*** Block opens ***
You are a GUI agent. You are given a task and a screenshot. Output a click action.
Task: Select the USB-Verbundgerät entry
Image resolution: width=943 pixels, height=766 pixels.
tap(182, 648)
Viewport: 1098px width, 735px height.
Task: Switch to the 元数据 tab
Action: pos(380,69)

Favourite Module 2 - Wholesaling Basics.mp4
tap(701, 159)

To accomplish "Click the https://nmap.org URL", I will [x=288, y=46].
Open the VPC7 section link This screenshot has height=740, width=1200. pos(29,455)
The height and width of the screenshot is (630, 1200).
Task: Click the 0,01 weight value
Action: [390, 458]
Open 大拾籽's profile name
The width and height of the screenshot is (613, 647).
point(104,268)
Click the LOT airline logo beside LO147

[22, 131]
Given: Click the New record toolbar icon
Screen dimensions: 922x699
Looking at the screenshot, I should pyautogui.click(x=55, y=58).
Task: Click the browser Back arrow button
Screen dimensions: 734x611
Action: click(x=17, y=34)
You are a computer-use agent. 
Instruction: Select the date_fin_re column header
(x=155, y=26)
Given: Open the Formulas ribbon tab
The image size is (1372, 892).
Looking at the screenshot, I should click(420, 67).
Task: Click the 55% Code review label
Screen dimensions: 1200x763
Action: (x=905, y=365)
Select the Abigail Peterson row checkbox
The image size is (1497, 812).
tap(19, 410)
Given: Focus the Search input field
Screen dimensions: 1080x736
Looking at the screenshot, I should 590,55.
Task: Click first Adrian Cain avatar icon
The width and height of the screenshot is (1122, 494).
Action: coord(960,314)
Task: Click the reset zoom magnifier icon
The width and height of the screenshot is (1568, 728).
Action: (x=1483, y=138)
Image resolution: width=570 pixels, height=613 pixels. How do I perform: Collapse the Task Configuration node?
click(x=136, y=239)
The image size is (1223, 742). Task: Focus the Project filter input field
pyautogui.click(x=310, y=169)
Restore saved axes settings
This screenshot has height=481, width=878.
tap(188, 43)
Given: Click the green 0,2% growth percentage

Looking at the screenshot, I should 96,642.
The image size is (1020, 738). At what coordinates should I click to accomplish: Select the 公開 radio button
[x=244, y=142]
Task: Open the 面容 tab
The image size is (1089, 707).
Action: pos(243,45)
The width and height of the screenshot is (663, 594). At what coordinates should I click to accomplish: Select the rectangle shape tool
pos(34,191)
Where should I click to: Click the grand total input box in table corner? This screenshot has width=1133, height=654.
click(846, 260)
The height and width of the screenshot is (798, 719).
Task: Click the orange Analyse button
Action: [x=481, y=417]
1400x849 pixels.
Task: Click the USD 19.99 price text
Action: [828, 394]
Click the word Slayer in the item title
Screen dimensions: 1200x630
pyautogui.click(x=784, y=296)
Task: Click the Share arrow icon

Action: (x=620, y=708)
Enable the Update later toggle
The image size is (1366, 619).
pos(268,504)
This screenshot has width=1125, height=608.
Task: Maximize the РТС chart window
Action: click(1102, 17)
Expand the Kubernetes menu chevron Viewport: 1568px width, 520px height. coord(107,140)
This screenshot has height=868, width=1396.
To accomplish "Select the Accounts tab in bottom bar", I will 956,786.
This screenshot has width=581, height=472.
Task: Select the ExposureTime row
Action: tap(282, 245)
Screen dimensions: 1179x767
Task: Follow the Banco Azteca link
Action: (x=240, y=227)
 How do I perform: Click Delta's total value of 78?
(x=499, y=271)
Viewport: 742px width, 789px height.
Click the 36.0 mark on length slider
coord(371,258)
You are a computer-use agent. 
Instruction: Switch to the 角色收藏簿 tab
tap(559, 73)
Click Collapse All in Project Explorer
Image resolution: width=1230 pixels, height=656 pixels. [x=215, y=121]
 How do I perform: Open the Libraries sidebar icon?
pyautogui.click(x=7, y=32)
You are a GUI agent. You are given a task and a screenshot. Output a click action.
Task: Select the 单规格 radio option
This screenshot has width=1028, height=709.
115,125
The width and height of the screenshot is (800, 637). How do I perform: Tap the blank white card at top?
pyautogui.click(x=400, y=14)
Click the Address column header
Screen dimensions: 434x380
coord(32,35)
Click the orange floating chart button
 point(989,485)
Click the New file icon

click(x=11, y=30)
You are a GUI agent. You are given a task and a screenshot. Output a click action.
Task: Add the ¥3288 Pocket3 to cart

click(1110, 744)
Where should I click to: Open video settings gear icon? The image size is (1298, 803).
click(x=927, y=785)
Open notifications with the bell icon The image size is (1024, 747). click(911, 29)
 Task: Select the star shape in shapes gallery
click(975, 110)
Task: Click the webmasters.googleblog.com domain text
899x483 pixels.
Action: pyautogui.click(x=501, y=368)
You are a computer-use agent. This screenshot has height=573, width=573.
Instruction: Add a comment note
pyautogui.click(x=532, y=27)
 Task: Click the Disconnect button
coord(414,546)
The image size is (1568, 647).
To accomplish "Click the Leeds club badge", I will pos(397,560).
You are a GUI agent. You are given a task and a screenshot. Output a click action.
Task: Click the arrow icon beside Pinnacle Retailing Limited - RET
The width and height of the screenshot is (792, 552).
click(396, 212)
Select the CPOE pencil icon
*** Block closes ***
**About this exercise:**
In the listing above, find the line with "Task: Click the Share arrow icon" and the line with "This screenshot has height=868, width=1396.". Output those two lines and every line between them, exactly as written.

**Exercise result:**
Task: Click the Share arrow icon

Action: (x=620, y=708)
Enable the Update later toggle
The image size is (1366, 619).
pos(268,504)
This screenshot has width=1125, height=608.
Task: Maximize the РТС chart window
Action: click(1102, 17)
Expand the Kubernetes menu chevron Viewport: 1568px width, 520px height. coord(107,140)
This screenshot has height=868, width=1396.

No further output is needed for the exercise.